1975年の国際婦人年を起点に、「女性の地位向上」を目的として1975年、1980年、1985年、1995年に国連世界女性会議が開かれました。中でも1995年に北京で開かれた第4回世界女性会議(北京女性会議)では、女性のエンパワーメントに関する議題として行動綱領が策定されました。
北京女性会議では「人種、年齢、言語、民族、文化、宗教、障害などを理由に、あるいは先住民族であるために、エンパワーメント及び地位向上に対する多様な障害に直面しているすべての女性及び少女のあらゆる人権及び基本的自由の平等な享受を保障するための努力を強化する」という、マイノリティ女性についての言及がなされた点が画期的でした。それまで、ジェンダーの問題と民族・人種などの問題はそれぞれ別々に議論されてきました。
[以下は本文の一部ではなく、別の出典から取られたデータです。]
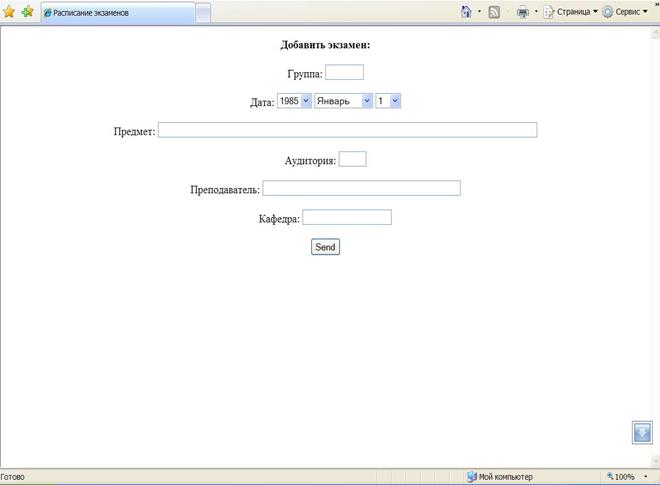The width and height of the screenshot is (660, 485).
Task: Expand the zoom level options arrow
Action: click(646, 477)
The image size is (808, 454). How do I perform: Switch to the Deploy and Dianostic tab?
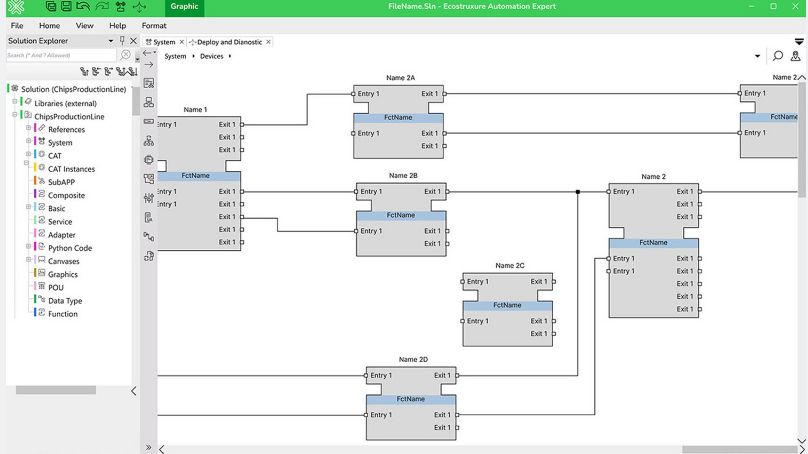pos(229,42)
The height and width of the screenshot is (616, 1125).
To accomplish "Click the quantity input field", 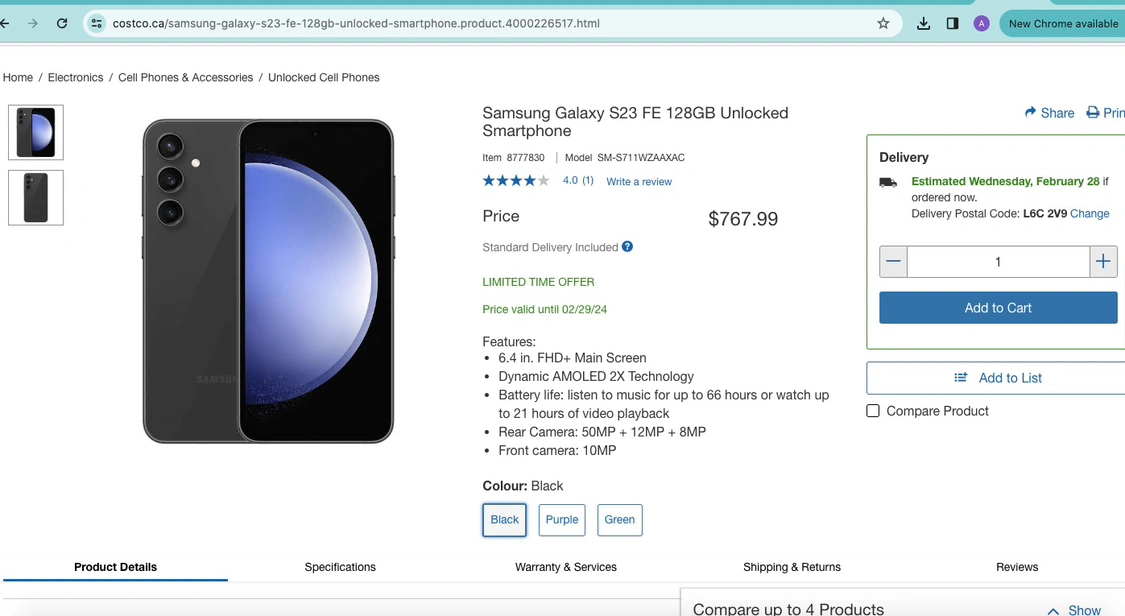I will (998, 262).
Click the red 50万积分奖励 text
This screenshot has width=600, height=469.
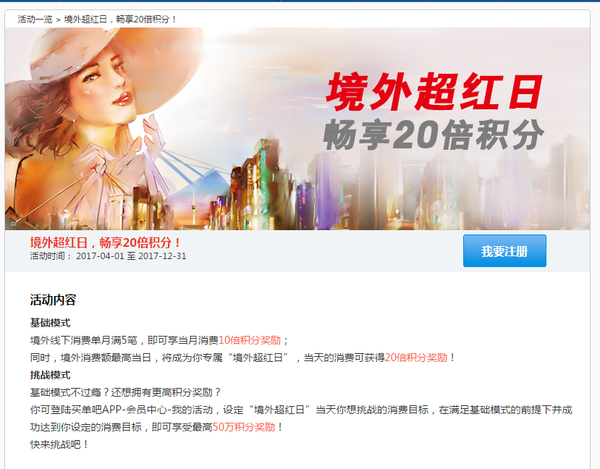pos(244,427)
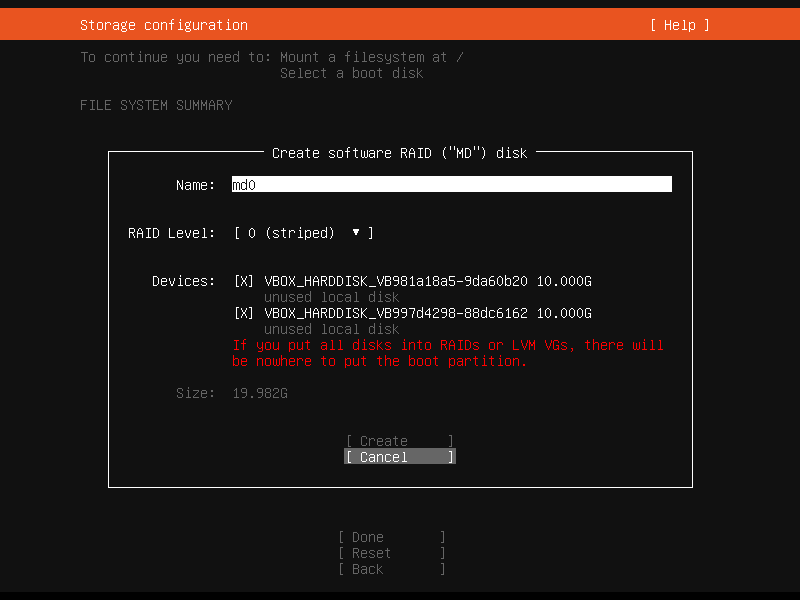Go Back to the previous screen

391,569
しかし、女性であるということ以外の理由でさらなる差別を受けている女性がいるということが北京女性会議において明言されたのです。
女性差別の問題を女性であるということだけで考えることはできず、人種差別などの問題もジェンダーの視点から考え直す必要があると宣言されたことで、マイノリティ女性の存在とその問題が可視化されました。それにより、当事者であるマイノリティ女性による運動が活発に行われるようになりました。